2.1    The Licensee acknowledges that the Licensor is the exclusive owner of the trademark, licensed products and any associated Intellectual Property.
2.2    Any goodwill derived from the use by the Licensee of the trademark and any associated Intellectual Property shall accrue to the Licensor. 
2.3    The Licensee shall not do, or omit to do, or permit to be done, any act that will or may weaken, damage or be detrimental to the trademark or any associated Intellectual Property or the reputation or goodwill associated with the trademark and any associated Intellectual Property or the Licensor, or that may invalidate or jeopardise any registration of the trademark.
2.4    The Licensee shall not apply for, or obtain, registration of the trademark and/or any associated Intellectual Property for any goods or services in any country.
2.5    The Licensee shall not apply for, or obtain, registration of any trade or service mark in any country which consists of, or comprises, or is confusingly similar to, the trademark and/or any associated Intellectual Property.
2.6    The Licensor shall at its own expense take all reasonable steps to maintain any existing registrations of the trademark and prosecute to registration any pending applications and the Licensee shall provide, at the request and expense of the Licensor, all necessary assistance in such maintenance and prosecution. The Licensor shall provide to the Licensee on request copies of receipts of renewal fees.
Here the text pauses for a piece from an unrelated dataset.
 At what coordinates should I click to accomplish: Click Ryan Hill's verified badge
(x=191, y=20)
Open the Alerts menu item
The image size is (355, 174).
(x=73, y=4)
3.1    The Licensor warrants that it is the exclusive owner of the registered trademark and associated Intellectual Property set out in Schedule 1, the Licensor further warrants that it has the right to grant a licence in respect of the same.

Licence Fee
4.1    On the Effective Date and each subsequent Anniversary Date for the duration of the Licence, the Licence Fee shall be due. 
4.2    On or before each date that the Licence Fee is due, the Licensee shall inform the Licensor of the current number of its Sites and sizes, whether or not this number has changed from the previous Anniversary Date. 
4.3    Should the Licensee increase the number of its Sites and sizes at any time during the term of the Licence but between the dates that the Licence Fee falls due, the Licensee shall immediately inform the Licensor
4.4    The Licensee shall pay to the Licensor all Charges in accordance with the Licensor’s terms and conditions of purchase to be provided by the Licensor when acknowledging the Licensee’s purchase order form for Point of Sale Material. An invoice shall be raised by the Licensor in respect of the Charges and paid by the Licensee prior to any delivery of the Point of Sale Material to the Licensee.
4.5    For the avoidance of doubt, no part of the Licence Fee or any Charges shall be refundable by the Licensor upon termination of the Licence for any reason whatsoever in accordance with clause 9 below.
4.6 The Licensor shall endeavour to invoice the Licensee within 14 working days of the Effective Date and within 14 working days of each subsequent Anniversary Date.
4.7 Unless otherwise agreed to by the Parties in writing, the Licensee shall pay the full invoiced amount including any applicable taxes and/or charges within 30 days of the date of the relevant invoice, unless the terms of that specific invoice permits later payment or allows for prepayment with a discount. 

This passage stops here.